§ Exercise aim:
Omit every picture and return the rest of the data unaltered.

§ Input records:

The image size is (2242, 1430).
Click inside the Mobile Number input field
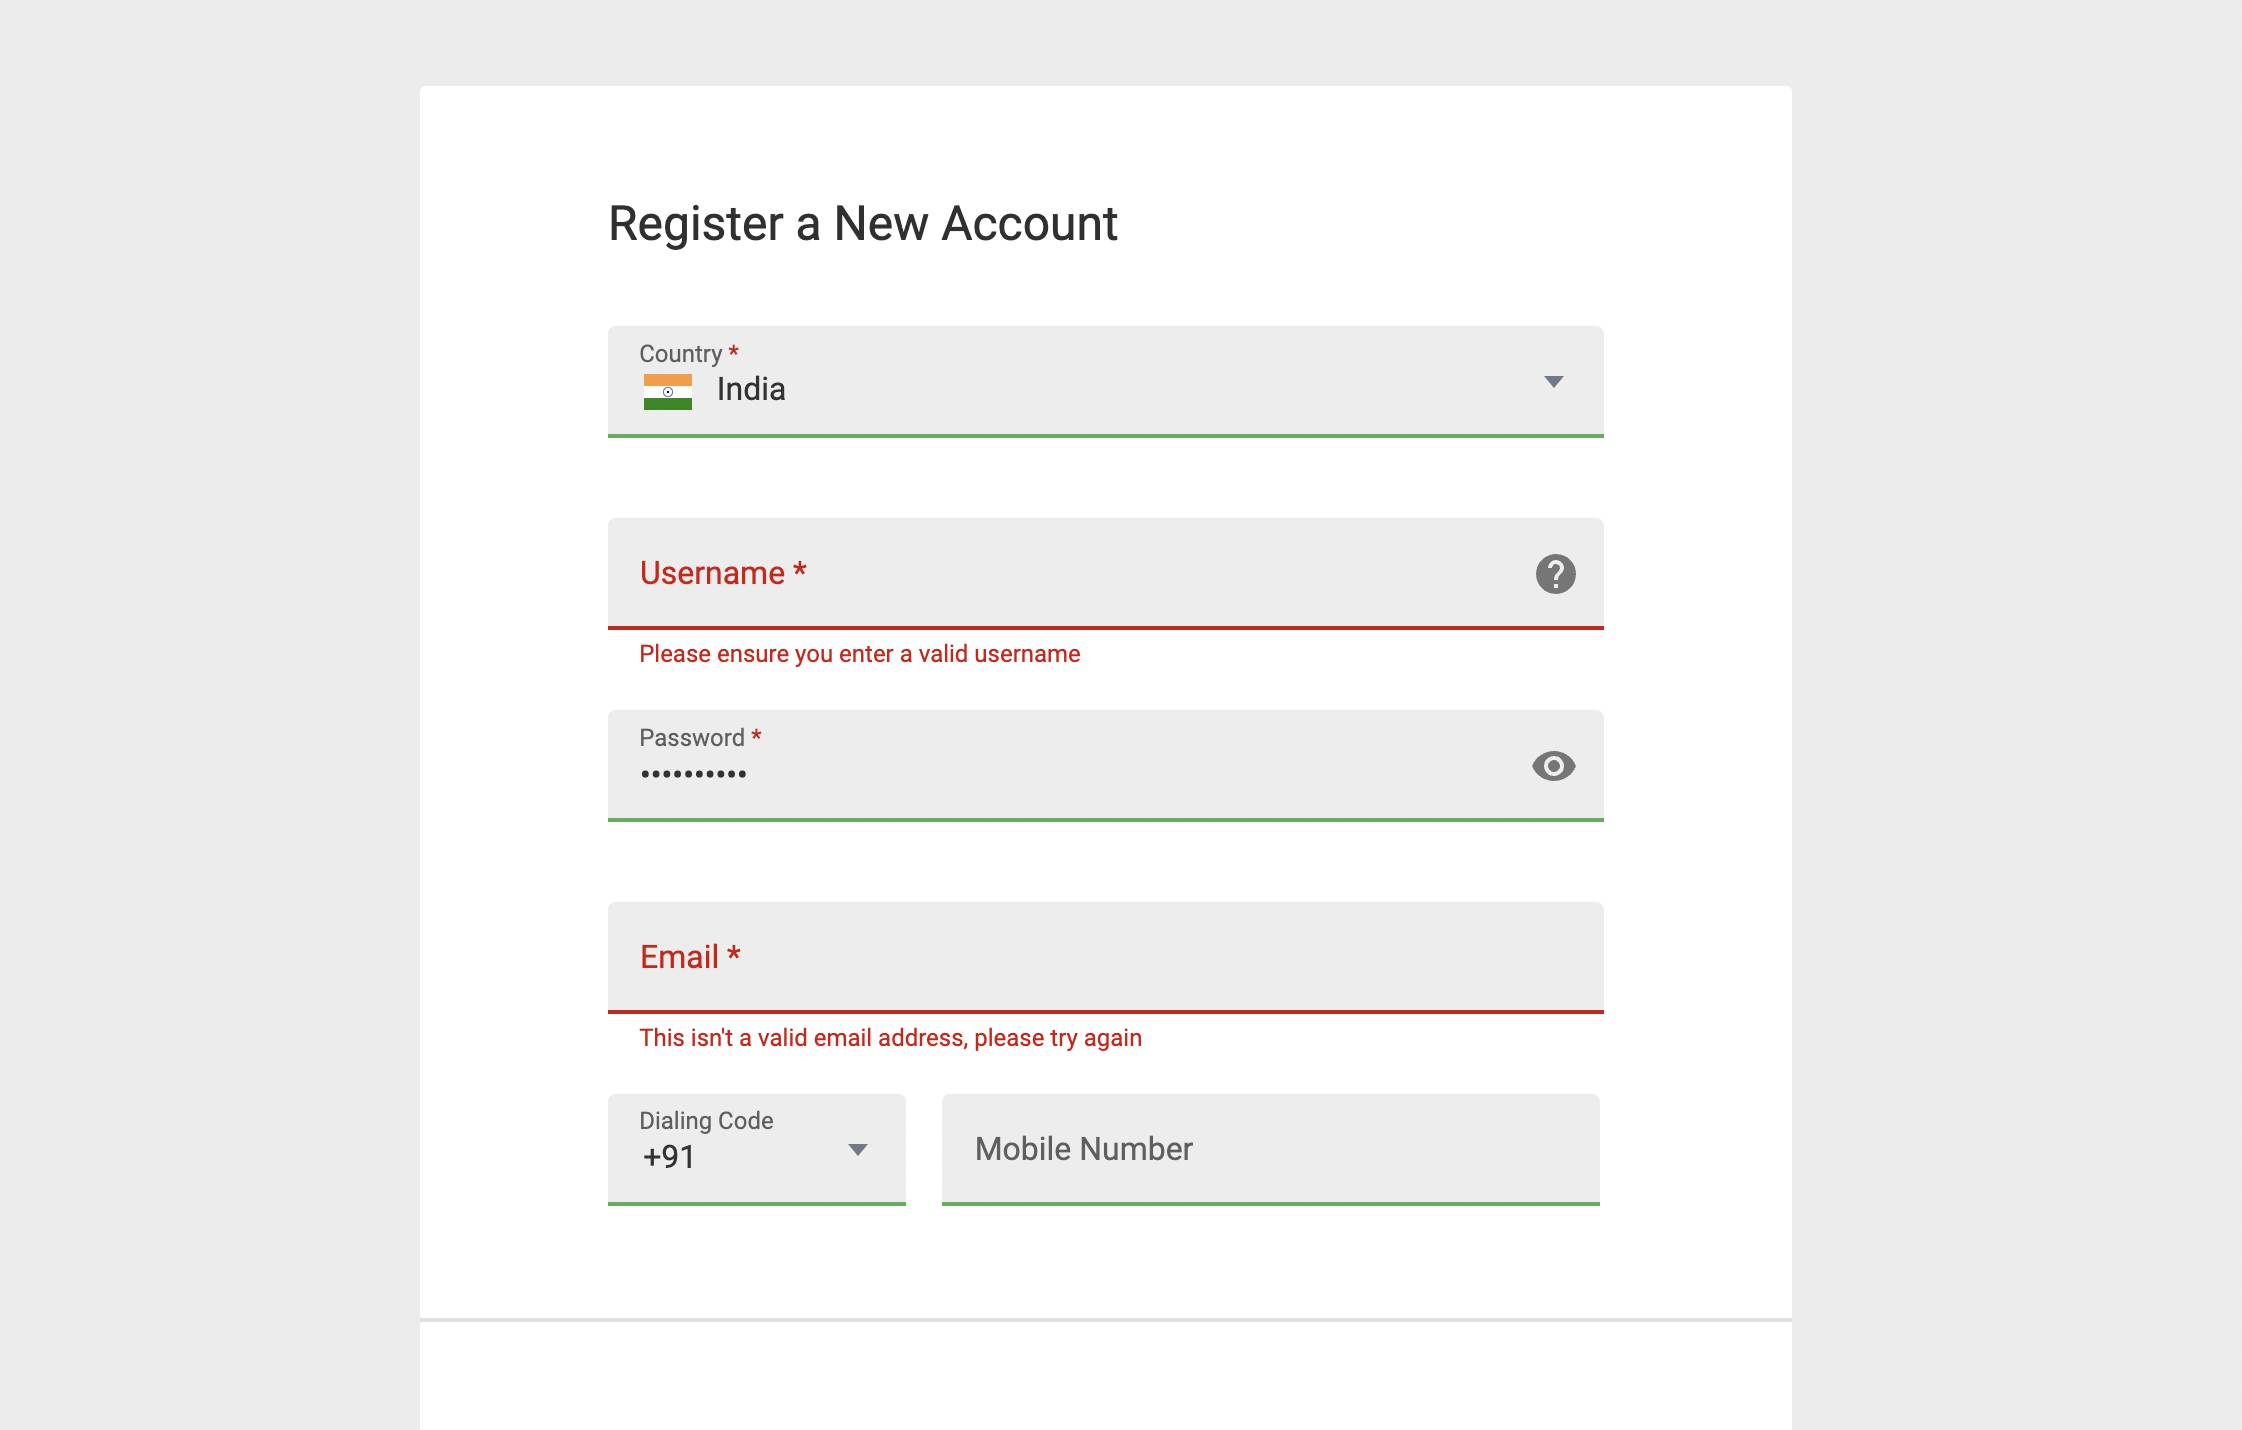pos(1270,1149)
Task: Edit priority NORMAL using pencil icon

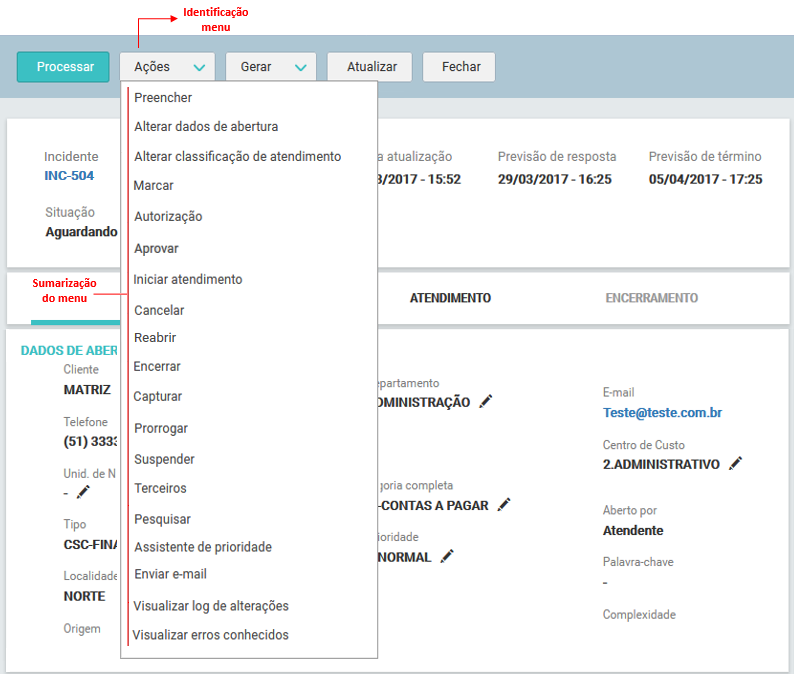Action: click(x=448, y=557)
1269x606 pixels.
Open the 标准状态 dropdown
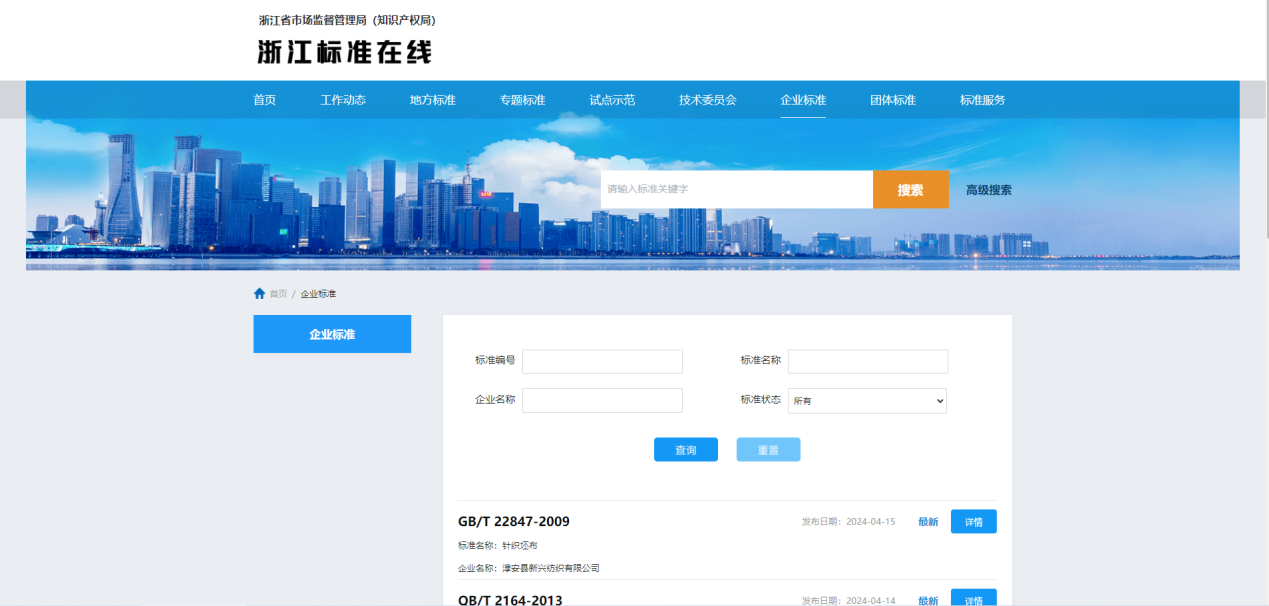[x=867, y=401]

§ Completed task:
The image size is (2242, 1430).
Click inside the Mobile Number input field
pos(1270,1149)
Task: Edit priority NORMAL using pencil icon

Action: click(x=448, y=557)
1269x606 pixels.
Open the 标准状态 dropdown
[x=867, y=401]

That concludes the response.